Page and screen pointing records:
↓↓↓

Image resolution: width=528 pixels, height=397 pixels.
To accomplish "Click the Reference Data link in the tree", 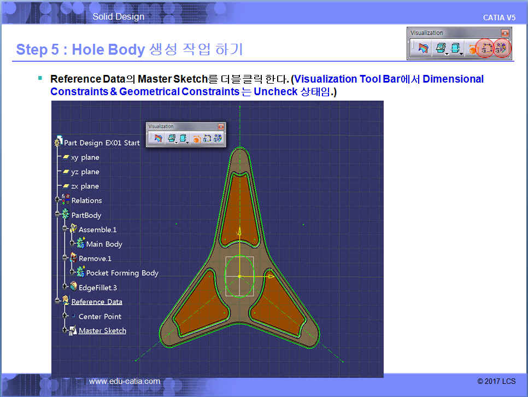I will (x=97, y=302).
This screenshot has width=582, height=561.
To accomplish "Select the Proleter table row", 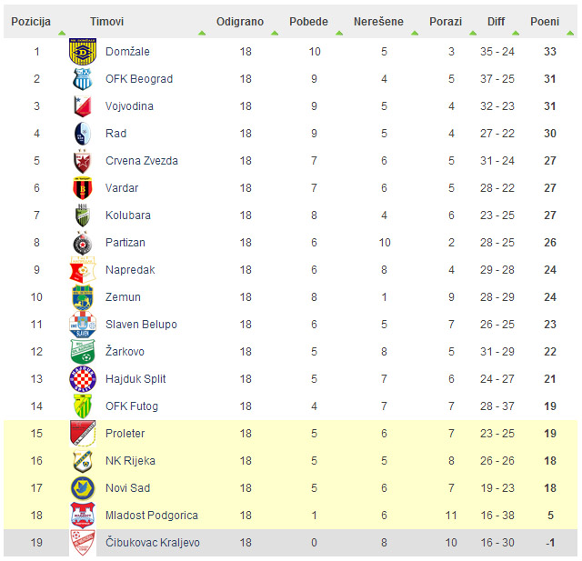I will pos(291,434).

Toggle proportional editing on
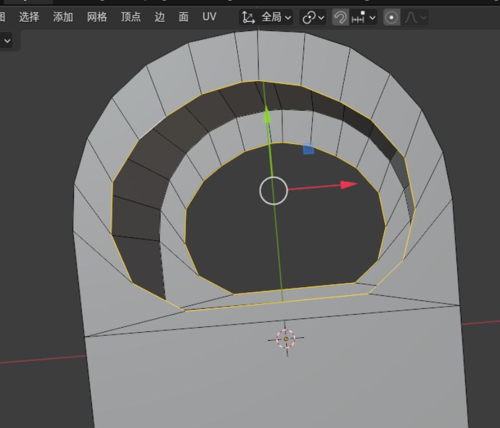pos(391,17)
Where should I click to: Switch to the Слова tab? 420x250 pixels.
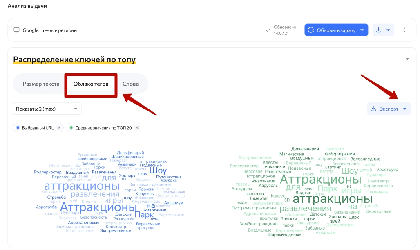click(x=130, y=84)
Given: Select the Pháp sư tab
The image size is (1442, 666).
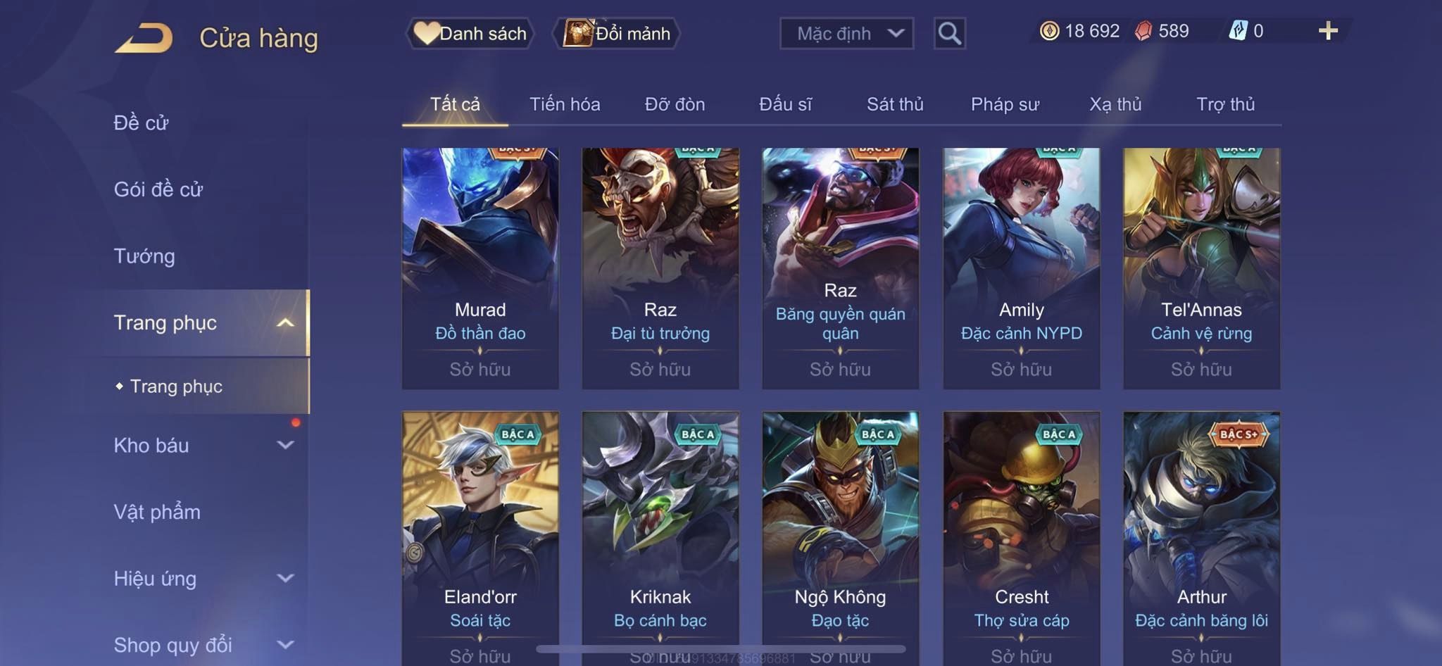Looking at the screenshot, I should [x=1005, y=104].
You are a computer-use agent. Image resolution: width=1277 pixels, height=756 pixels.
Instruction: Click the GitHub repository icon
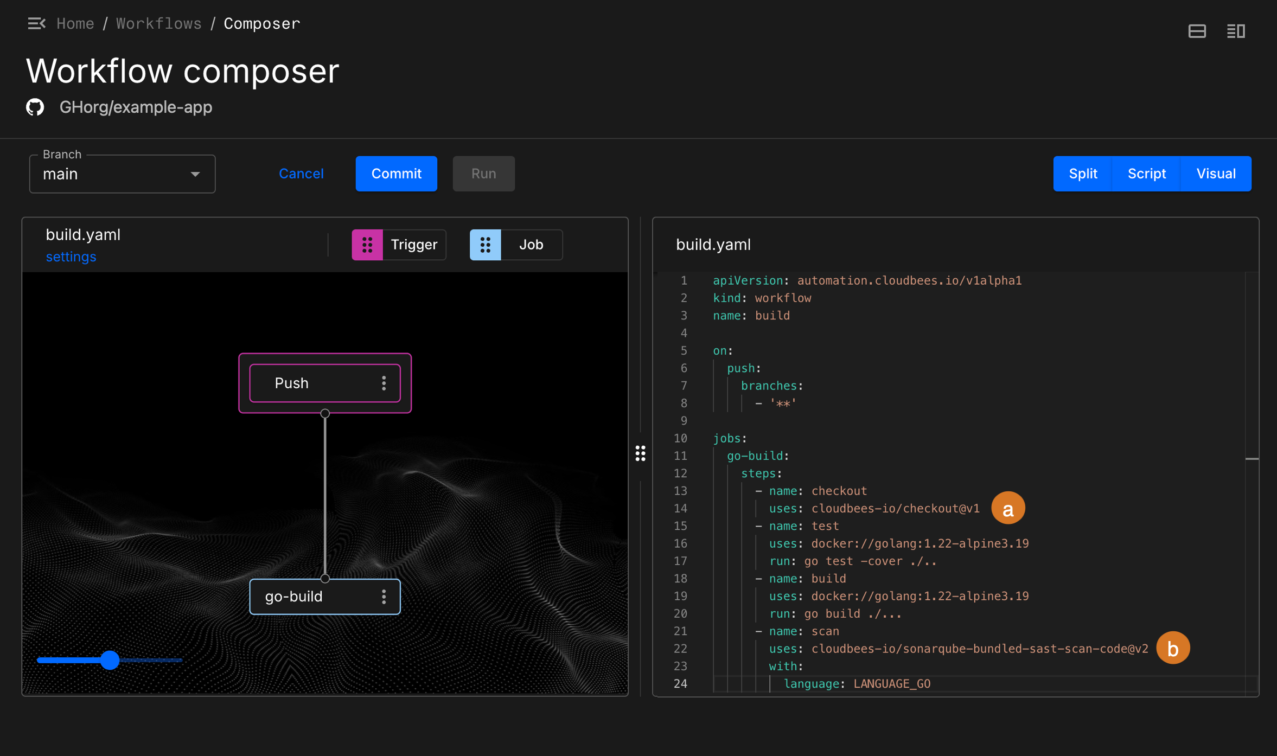(x=35, y=107)
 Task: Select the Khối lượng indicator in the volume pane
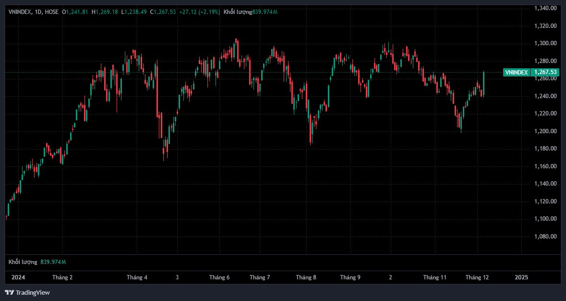click(x=23, y=262)
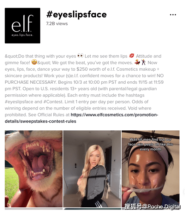This screenshot has width=186, height=213.
Task: Play the blonde woman dancing video
Action: pyautogui.click(x=92, y=169)
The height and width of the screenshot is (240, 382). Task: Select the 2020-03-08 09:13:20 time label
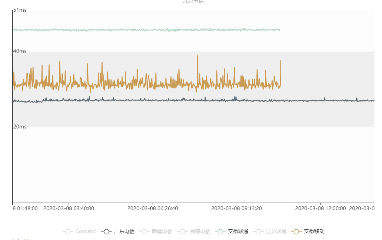pyautogui.click(x=236, y=208)
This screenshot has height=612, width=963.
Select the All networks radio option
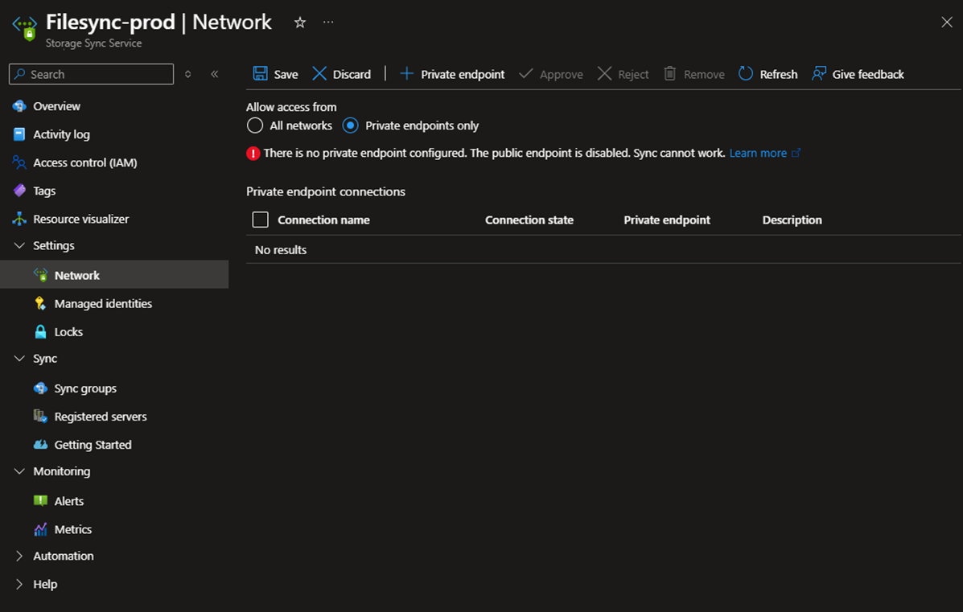[255, 125]
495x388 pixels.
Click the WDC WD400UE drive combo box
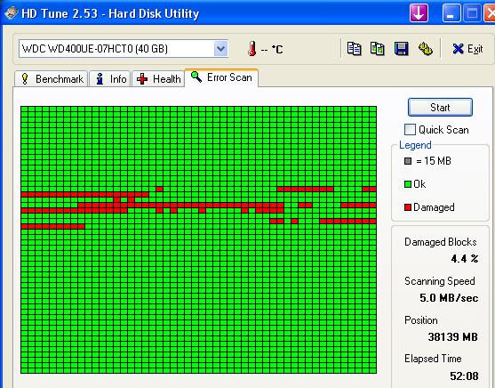pyautogui.click(x=124, y=49)
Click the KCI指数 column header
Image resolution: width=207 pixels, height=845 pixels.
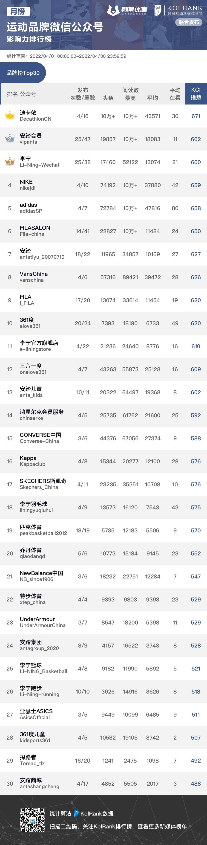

↑↑↑

### WORK TO DO:
Can you repeat the records starting with the line that contains "This screenshot has height=612, width=963." and going on through the end, replacing "radio option" with "radio button" and leaving everything else unchanged? Leave the pictures out of your answer.

### SOLUTION FOR THIS EXERCISE:
This screenshot has height=612, width=963.
Select the All networks radio button
[255, 125]
495x388 pixels.
Click the WDC WD400UE drive combo box
pyautogui.click(x=124, y=49)
Click the KCI指数 column header
Image resolution: width=207 pixels, height=845 pixels.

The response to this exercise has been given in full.